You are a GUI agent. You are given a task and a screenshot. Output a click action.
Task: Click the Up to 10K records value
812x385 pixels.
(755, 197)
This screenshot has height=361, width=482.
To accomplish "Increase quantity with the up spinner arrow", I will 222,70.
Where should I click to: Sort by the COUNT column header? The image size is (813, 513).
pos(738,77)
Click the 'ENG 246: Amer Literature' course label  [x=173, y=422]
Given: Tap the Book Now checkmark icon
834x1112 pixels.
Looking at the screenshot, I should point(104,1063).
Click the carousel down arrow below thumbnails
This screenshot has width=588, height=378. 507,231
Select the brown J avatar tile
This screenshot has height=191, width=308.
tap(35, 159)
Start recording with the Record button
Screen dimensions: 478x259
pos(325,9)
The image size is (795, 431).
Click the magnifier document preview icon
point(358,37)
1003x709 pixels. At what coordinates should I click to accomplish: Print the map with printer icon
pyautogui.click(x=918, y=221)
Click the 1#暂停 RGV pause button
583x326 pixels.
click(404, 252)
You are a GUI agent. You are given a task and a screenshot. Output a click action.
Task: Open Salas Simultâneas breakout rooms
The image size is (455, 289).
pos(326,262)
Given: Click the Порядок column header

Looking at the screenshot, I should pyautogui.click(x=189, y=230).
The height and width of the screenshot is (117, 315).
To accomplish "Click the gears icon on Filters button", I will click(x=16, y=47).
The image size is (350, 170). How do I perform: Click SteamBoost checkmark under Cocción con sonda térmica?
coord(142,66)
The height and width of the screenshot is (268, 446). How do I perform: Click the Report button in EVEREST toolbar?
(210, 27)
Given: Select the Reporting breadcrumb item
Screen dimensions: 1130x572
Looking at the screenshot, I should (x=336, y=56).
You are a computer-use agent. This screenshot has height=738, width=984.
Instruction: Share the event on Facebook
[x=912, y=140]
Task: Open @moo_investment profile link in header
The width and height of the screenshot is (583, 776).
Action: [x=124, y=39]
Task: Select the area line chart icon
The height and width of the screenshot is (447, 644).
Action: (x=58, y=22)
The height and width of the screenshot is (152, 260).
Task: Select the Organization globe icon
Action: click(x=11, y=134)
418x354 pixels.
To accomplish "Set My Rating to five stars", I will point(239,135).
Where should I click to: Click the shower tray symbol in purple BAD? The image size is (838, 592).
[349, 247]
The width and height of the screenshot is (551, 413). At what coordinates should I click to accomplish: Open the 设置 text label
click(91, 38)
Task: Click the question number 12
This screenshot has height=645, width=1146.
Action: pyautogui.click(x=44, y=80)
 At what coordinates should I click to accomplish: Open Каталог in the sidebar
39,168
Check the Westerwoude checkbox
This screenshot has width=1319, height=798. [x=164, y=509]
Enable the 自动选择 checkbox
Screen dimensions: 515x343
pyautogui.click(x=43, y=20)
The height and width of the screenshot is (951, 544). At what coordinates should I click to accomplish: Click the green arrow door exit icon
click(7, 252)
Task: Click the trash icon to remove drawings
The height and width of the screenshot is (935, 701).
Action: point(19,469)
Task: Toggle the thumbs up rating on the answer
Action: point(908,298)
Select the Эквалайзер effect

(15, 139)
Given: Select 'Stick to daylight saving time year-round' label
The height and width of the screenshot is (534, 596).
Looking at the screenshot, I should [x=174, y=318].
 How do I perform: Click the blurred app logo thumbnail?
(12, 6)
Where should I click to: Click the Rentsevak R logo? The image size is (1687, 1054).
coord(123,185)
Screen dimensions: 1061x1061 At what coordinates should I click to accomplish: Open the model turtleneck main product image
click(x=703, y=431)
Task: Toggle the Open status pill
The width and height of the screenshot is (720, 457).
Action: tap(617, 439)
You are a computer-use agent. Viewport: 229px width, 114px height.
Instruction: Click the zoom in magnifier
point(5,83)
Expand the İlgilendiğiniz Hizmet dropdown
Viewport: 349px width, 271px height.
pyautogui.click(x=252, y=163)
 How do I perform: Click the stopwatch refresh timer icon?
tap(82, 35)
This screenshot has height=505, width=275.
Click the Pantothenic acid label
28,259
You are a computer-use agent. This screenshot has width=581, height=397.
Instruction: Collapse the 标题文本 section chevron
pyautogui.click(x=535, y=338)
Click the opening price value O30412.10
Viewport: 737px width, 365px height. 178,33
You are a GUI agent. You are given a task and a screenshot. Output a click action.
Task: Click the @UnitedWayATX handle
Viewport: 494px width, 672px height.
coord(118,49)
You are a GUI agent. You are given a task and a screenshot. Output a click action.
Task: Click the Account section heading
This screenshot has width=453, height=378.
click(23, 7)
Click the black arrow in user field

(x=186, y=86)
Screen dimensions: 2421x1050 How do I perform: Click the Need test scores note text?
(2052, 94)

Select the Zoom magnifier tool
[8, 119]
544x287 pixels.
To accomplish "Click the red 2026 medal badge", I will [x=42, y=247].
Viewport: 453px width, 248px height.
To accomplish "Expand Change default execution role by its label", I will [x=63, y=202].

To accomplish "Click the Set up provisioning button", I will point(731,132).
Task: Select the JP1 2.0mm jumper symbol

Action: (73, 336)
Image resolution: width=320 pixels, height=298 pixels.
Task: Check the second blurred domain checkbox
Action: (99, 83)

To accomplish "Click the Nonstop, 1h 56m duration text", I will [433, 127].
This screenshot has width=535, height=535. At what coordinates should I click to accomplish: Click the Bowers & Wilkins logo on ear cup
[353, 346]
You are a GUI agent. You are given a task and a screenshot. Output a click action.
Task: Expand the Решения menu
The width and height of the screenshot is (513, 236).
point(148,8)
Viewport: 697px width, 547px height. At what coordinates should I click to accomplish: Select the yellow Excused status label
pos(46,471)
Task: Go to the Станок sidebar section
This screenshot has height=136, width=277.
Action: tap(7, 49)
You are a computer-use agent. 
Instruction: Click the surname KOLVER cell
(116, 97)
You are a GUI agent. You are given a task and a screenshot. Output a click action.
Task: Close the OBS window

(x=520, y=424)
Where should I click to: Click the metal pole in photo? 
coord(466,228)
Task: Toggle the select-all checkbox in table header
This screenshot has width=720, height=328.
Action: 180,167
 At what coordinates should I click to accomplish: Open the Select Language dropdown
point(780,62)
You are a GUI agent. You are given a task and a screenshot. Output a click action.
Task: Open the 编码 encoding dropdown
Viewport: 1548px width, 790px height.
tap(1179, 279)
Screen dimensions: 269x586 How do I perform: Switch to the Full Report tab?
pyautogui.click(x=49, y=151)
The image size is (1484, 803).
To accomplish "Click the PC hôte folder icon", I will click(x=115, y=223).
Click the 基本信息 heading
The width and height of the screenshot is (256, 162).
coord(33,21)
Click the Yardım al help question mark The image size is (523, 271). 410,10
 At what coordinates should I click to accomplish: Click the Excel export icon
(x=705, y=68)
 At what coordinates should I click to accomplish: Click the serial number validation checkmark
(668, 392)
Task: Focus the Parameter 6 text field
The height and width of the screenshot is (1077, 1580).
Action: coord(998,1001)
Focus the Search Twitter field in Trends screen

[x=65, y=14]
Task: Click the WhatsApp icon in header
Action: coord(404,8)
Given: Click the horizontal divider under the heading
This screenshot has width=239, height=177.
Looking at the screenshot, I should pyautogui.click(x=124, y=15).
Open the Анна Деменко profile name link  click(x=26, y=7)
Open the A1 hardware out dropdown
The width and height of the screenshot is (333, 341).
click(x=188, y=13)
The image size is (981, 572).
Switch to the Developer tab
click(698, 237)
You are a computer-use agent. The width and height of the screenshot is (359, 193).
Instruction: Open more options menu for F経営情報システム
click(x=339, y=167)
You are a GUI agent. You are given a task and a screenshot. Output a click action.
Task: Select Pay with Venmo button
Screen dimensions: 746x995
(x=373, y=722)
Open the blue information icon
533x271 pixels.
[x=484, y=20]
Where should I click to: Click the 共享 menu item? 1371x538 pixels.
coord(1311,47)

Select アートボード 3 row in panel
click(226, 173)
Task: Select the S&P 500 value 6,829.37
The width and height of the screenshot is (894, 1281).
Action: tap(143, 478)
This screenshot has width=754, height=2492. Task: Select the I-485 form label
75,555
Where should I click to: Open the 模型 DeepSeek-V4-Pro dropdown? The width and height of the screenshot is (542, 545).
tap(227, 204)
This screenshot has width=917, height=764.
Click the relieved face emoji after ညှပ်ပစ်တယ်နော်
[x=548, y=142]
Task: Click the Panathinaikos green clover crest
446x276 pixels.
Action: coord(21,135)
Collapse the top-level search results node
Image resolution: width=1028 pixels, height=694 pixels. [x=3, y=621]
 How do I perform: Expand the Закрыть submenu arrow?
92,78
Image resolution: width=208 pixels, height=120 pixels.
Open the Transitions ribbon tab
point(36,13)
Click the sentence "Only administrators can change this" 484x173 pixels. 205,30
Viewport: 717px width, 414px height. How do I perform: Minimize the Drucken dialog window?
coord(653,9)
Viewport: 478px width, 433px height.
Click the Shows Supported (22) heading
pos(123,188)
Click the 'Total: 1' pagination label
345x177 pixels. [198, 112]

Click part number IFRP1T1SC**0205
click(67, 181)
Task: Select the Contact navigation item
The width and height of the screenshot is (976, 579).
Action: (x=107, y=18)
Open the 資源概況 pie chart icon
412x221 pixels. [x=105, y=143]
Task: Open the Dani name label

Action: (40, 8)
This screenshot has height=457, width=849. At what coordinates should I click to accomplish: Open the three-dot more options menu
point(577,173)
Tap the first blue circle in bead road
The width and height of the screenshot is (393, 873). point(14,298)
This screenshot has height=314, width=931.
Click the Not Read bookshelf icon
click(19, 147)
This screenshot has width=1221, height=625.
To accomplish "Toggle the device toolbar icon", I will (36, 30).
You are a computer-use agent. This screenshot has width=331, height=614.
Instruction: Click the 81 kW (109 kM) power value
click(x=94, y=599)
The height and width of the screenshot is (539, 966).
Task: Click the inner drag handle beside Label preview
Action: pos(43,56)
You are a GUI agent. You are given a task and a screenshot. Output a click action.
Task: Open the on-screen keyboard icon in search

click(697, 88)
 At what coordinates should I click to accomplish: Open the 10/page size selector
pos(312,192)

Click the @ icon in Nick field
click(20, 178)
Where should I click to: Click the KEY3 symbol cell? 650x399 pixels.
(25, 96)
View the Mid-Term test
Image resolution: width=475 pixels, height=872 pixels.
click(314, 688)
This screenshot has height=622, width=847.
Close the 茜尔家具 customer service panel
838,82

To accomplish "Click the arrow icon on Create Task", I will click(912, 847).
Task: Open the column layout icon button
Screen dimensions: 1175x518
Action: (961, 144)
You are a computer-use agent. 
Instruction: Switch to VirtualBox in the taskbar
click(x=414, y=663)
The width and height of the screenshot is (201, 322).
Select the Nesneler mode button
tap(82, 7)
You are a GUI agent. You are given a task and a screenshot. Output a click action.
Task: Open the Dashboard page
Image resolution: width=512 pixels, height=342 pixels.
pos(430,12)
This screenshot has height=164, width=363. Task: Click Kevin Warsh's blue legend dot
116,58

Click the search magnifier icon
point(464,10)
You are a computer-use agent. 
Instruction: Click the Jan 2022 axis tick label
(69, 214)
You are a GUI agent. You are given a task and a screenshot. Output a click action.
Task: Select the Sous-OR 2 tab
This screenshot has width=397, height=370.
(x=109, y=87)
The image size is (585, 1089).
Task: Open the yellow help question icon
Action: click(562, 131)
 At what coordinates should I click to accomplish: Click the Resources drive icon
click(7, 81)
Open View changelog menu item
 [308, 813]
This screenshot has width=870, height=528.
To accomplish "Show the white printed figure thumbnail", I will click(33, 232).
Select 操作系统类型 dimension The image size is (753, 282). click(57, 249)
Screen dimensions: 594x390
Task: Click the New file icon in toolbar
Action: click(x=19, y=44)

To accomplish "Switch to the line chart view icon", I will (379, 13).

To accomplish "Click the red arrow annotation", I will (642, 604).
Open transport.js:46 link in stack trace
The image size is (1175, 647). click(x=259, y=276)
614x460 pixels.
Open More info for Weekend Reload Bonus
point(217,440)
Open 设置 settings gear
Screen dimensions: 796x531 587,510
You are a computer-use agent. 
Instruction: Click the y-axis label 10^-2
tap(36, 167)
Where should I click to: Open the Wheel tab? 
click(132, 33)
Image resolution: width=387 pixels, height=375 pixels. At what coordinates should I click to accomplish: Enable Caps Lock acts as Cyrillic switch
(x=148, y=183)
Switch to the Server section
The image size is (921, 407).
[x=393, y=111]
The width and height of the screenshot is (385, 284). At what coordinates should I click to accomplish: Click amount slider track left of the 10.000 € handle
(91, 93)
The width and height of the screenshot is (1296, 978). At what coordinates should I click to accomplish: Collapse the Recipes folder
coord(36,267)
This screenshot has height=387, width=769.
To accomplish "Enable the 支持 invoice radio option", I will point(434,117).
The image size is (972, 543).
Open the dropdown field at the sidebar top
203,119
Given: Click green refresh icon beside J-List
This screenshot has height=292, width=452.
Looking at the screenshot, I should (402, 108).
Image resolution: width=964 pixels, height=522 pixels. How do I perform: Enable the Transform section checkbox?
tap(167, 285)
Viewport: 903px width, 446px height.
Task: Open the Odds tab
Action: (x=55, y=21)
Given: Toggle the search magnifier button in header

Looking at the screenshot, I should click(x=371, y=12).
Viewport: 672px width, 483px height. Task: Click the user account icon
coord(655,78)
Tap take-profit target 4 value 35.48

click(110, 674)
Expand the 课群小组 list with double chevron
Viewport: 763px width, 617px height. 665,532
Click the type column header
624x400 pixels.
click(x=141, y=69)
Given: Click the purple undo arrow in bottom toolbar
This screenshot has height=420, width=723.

******

Your objective:
Output, from the data above, the lines from the line with "Given: Click the horizontal" to the line with "The image size is (981, 572)." exactly as they stand, both ends included and nothing else.

Finished exercise:
Given: Click the horizontal divider under the heading
This screenshot has width=239, height=177.
Looking at the screenshot, I should pyautogui.click(x=124, y=15).
Open the Анна Деменко profile name link  click(x=26, y=7)
Open the A1 hardware out dropdown
The width and height of the screenshot is (333, 341).
click(x=188, y=13)
The image size is (981, 572).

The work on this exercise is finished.